Court of Appeals of Wisconsin.
Jan 14, 2016
2016 WI App. 18 (Wis. Ct. App. 2016)

Opinion

No. 2014AP2861.

01-14-2016

James C. BOURNE and Madison Homes, Inc., Plaintiffs–Appellants, v. MELLI LAW, S.C. and Philip J. Bradbury, Defendants–Respondents.


Opinion

¶ 1 PER CURIAM.

James Bourne and Madison Homes, Inc. (collectively “Bourne”), appeal the circuit court's judgment dismissing Bourne's legal malpractice claim against Attorney Philip Bradbury and Melli Law, S.C. (collectively “Bradbury”). Bourne argues that the circuit court erred by granting summary judgment to Bradbury based on the applicable six-year statute of limitations. The dispositive question pertains to the statute of limitations discovery rule and, more specifically, to whether Bourne discovered his claim against Bradbury by November 3, 2003. We express no opinion on the merits of Bourne's claim. Rather, we simply hold, based on the record before us, that this case is not appropriate for summary judgment based on the statute of limitations. With respect to the statute of limitations time period and the discovery rule, there is a factual dispute that precludes summary judgment. Accordingly, we reverse and remand for further proceedings.

Background

¶ 2 Bourne's legal malpractice claim against Bradbury arose out of a dispute involving Bourne and other members of an LLC called Four Empty Milk Cans. The other three members of the LLC were two men named Heinrichs and a man named Sweeney. Bourne retained Bradbury to represent him in negotiating and drafting a settlement agreement to resolve the dispute. Bourne signed the final agreement in July 2003 and, as part of that agreement, transferred his interest in the LLC to one of the Heinrichs.

¶ 3 According to Bourne, he entered into the settlement agreement based on representations by Vernon Jesse, an attorney for the LLC. Specifically, Bourne claimed that Jesse represented to Bourne through Bradbury that Sweeney wanted Bourne “out” of the LLC and that Sweeney would vote with the Heinrichs to out-vote Bourne 3–1 on any issue relating to the LLC.

¶ 4 In the fall of 2003, Bourne received information suggesting that, in fact, Sweeney did not want Bourne out of the LLC and that Sweeney would not have voted with the Heinrichs against Bourne. This information included an April 2003 document that Sweeney gave Bourne showing what appeared to be communications between Jesse, the Heinrichs, and Sweeney. In addition, on November 3, 2003, Bourne and Bradbury met with Sweeney and, according to Bourne, Sweeney confirmed during this meeting that he did not want Bourne out of the LLC and did not want to be a minority partner against the Heinrichs.

———

• **Work to do**:
1: Name each party to the case as listed in the caption of the court opinion.
2: According to the court opinion, on what date did Bourne and Bradbury meet with Sweeney?
3: Continue the Wisconsin court opinion on Bourne's legal malpractice claim from its last sentence.
The items that come after this court opinion have no connection to it.

• **Information shown**:
———

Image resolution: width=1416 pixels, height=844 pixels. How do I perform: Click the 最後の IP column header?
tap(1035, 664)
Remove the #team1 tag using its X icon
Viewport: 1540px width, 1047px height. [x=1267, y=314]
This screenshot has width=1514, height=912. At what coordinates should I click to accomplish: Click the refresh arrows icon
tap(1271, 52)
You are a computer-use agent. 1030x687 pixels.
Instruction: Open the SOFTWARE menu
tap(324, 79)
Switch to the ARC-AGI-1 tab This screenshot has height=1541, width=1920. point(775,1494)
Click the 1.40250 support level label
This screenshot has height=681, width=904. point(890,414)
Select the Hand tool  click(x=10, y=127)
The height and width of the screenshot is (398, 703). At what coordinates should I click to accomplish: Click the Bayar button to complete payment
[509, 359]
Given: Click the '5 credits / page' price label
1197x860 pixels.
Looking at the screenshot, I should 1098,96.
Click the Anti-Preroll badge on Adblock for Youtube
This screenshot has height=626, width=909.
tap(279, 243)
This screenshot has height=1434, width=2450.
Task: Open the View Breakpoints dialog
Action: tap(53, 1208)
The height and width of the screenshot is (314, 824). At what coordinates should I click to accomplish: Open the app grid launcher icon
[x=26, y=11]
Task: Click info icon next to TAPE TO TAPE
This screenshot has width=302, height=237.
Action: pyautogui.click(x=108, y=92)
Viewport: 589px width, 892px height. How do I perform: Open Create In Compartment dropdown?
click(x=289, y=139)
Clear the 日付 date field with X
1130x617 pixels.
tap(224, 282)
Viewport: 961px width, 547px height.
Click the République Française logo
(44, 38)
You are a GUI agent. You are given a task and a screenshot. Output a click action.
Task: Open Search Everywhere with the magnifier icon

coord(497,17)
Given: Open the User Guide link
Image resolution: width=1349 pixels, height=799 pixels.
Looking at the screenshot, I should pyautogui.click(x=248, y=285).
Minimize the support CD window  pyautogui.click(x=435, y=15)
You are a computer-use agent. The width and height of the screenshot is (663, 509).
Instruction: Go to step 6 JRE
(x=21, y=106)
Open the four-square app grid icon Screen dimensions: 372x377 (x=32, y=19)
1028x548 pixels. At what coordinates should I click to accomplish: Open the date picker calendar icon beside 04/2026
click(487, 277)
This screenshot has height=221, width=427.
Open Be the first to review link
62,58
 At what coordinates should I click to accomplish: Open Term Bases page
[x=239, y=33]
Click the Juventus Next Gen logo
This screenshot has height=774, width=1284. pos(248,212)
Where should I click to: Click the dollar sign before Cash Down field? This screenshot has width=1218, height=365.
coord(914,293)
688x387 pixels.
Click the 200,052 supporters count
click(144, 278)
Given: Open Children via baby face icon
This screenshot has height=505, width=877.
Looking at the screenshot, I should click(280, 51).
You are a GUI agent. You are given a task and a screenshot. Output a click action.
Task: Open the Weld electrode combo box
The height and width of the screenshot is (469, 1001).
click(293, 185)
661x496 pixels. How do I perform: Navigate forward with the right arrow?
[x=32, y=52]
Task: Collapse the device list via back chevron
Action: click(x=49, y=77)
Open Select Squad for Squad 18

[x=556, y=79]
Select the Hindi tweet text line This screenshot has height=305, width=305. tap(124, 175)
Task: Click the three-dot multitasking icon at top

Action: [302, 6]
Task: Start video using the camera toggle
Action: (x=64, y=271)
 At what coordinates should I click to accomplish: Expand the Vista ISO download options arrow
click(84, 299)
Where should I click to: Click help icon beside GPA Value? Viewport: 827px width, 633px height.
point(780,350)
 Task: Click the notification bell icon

———

• **Answers to the exercise**:
1: James C. Bourne, Madison Homes, Inc., Melli Law, S.C., and Philip J. Bradbury

2: November 3, 2003

3:
We see a lack of clarity in the briefing and parts of the record as to the exact date of the meeting, but the parties appear to agree that the meeting occurred on November 3 or 4, 2003. Regardless, our analysis does not depend on the exact date of the meeting.

¶ 5 Bourne commenced his legal malpractice claim against Bradbury on December 17, 2009. Bourne's allegations included that Bradbury was negligent in the negotiation, drafting, and approval of the settlement agreement. Bradbury moved for summary judgment, relying on the applicable six-year statute of limitations and arguing that Bourne discovered his claim against Bradbury by November 3, 2003, based on the information Bourne had at that time. The circuit court initially denied Bradbury's motion, and did so, in our view, for the correct reason. However, after Bradbury moved for reconsideration, the court revisited its analysis, changed course, and granted summary judgment to Bradbury.

Discussion

¶ 6 As a preliminary matter, we note that Bourne raises an issue we need not address, namely, whether the circuit court erred by failing to apply the correct legal standard to Bradbury's motion for reconsideration. Because we agree with Bourne that the circuit court erred when it changed course on summary judgment and because we reverse on that basis, we need not decide whether the court also erred by applying an incorrect reconsideration standard.

¶ 7 We review summary judgment de novo, applying the same standards as the circuit court. Schmidt v. Northern States Power Co., 2007 WI 136, ¶ 24, 305 Wis.2d 538, 742 N.W.2d 294. We need not repeat all of those standards here. Suffice it to say that the moving party, here Bradbury, has the burden of establishing that summary judgment is appropriate. See Kraemer Bros. v. United States Fire Ins. Co., 89 Wis.2d 555, 565–66, 278 N.W.2d 857 (1979).

¶ 8 There is no dispute that a six-year statute of limitations applies to Bourne's legal malpractice claim and that the limitations period began to run when Bourne's claim accrued. Further, the parties agree that the dispositive issue relates to the discovery rule, which determines the accrual date. See Hennekens v. Hoerl, 160 Wis.2d 144, 147–48, 160, 465 N.W.2d 812 (1991) (applying the rule in a legal malpractice action).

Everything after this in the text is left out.